I've been so obsessed of having this "like the movies" kind of relationship where feeling happy and loved every single day was expected. I got way over my head thinking those kind of relationship really do exist.

I started picking on small little things that weren't supposed to be part of a "loving" relationship and made those little things seemed like a big problem. I started worrying and becoming a little bit too emotional about it.

I forgot about my principles. I forgot that I promised myself that I won't be that type of girl when it comes to relationship, the type that expects too much from a guy, the "Overly Attached Girlfriend" type. I got too caught up with the idea of a perfect relationship that I wanted my current relationship to be exactly like the idea of a "perfect" relationship that was implanted in my head through chic novels and romantic movies.

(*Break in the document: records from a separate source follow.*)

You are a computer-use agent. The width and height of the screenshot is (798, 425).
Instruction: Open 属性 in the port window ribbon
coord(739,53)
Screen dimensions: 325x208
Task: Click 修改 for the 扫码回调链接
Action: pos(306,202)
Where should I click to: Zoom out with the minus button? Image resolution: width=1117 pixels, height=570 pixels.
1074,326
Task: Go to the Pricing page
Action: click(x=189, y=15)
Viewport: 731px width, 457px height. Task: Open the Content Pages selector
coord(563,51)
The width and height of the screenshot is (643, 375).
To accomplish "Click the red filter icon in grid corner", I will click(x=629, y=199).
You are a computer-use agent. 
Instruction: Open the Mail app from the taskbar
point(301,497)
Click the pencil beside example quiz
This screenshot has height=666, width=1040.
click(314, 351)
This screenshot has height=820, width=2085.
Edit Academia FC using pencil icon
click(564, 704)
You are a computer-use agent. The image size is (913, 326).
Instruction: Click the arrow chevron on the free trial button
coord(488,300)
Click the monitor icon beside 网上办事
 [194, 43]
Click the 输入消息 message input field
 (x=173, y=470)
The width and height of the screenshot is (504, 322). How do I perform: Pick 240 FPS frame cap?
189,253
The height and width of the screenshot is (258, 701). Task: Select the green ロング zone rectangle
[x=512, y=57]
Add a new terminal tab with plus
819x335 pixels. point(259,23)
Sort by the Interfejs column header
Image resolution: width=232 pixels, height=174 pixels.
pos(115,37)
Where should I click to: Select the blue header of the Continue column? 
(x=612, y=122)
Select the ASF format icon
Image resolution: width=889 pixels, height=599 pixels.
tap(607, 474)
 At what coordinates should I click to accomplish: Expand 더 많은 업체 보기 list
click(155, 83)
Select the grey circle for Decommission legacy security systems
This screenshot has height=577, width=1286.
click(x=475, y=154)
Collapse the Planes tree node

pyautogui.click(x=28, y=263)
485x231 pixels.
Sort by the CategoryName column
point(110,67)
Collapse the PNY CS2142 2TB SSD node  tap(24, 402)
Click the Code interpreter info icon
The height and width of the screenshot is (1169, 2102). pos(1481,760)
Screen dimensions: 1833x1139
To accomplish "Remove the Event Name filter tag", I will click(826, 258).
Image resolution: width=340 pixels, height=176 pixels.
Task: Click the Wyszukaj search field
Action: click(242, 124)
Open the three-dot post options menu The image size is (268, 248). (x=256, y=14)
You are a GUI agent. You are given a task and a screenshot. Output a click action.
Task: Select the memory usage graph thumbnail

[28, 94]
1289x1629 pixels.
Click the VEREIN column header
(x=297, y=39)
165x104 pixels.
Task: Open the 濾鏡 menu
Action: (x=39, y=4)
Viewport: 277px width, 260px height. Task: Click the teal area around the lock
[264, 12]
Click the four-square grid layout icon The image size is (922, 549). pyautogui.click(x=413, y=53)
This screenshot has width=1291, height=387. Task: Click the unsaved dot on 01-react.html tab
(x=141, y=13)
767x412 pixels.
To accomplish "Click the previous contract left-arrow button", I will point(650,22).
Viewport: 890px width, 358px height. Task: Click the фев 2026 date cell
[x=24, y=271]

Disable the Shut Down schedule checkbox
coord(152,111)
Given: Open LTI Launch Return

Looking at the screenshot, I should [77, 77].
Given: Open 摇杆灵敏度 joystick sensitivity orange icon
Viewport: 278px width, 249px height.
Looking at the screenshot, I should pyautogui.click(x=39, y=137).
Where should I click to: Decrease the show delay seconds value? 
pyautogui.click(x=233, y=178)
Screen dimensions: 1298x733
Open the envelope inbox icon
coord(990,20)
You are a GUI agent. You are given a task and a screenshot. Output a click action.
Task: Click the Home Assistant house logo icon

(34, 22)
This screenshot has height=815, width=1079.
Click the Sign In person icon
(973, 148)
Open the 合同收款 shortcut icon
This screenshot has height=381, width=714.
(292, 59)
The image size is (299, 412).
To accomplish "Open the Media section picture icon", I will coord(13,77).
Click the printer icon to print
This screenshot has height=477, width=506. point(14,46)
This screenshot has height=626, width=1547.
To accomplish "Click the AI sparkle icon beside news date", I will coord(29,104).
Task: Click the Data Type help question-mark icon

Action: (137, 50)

It took a hard blow to the head to finally clear my mind. I realized how selfish I have become and that I also lost a part of me in the process. It ached to know that it was too late to undo the damage but I am blessed to have someone who is patient enough to let me fix it.

It's amazing how much I learned from a simple (some said it to be complicated) human interaction.

A guy who calls himself "Master of Love" once said to me:

"Relationships for our age aren't meant to be taken very seriously.. You get into a relationship to know that at the end of any day, someone will always be there to make you feel better."

Some people may interpret it by their own ways, but to me, it made me remember of my promise to myself.